Purpose of review: The purpose of this review is to summarize what is known about the relationship between exercise and arrhythmogenic right ventricular cardiomyopathy (ARVC) with regard to disease onset, diagnosis, progression, and clinical severity. This relationship forms the basis of the management recommendations for restricting physical activity in individuals with and at risk for ARVC.

Recent findings: While ARVC can be challenging to diagnose, there are several diagnostic testing and imaging modalities that may help distinguish athletic heart remodeling from ARVC. There is an increased risk of adverse clinical outcomes in ARVC from endurance and competitive sports participation, including a dose-dependent relationship between exercise intensity and risk of disease penetrance and progression.
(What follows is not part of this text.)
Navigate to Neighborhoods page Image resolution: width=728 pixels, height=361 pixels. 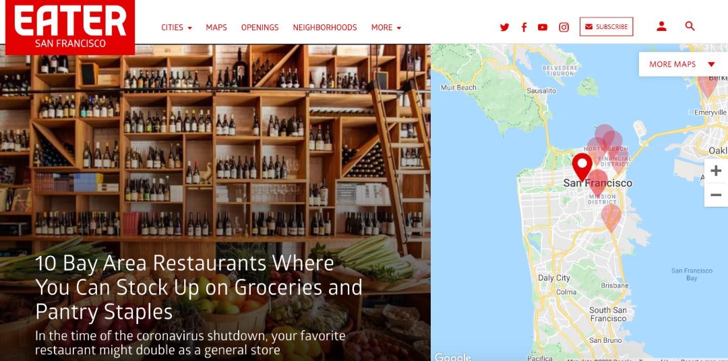coord(325,28)
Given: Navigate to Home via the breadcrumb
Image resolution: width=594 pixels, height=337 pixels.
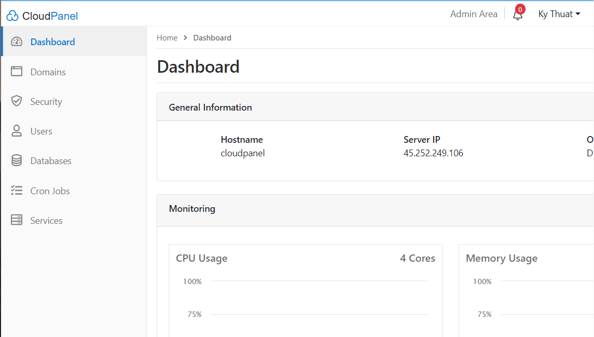Looking at the screenshot, I should coord(167,37).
Summary: High-intensity exercise can lead to earlier disease onset, increased penetrance, and clinical progression among individuals with and at risk for ARVC. Both amount and intensity of exercise are correlated with adverse outcomes, including ventricular arrhythmias and worsening biventricular function. All individuals with and at risk for ARVC should undergo detailed clinical phenotyping and risk stratification to reduce the risk of such outcomes, including sudden cardiac death. Consensus guidelines recommend against participation in competitive or high-intensity and endurance exercise for individuals with and at risk for ARVC.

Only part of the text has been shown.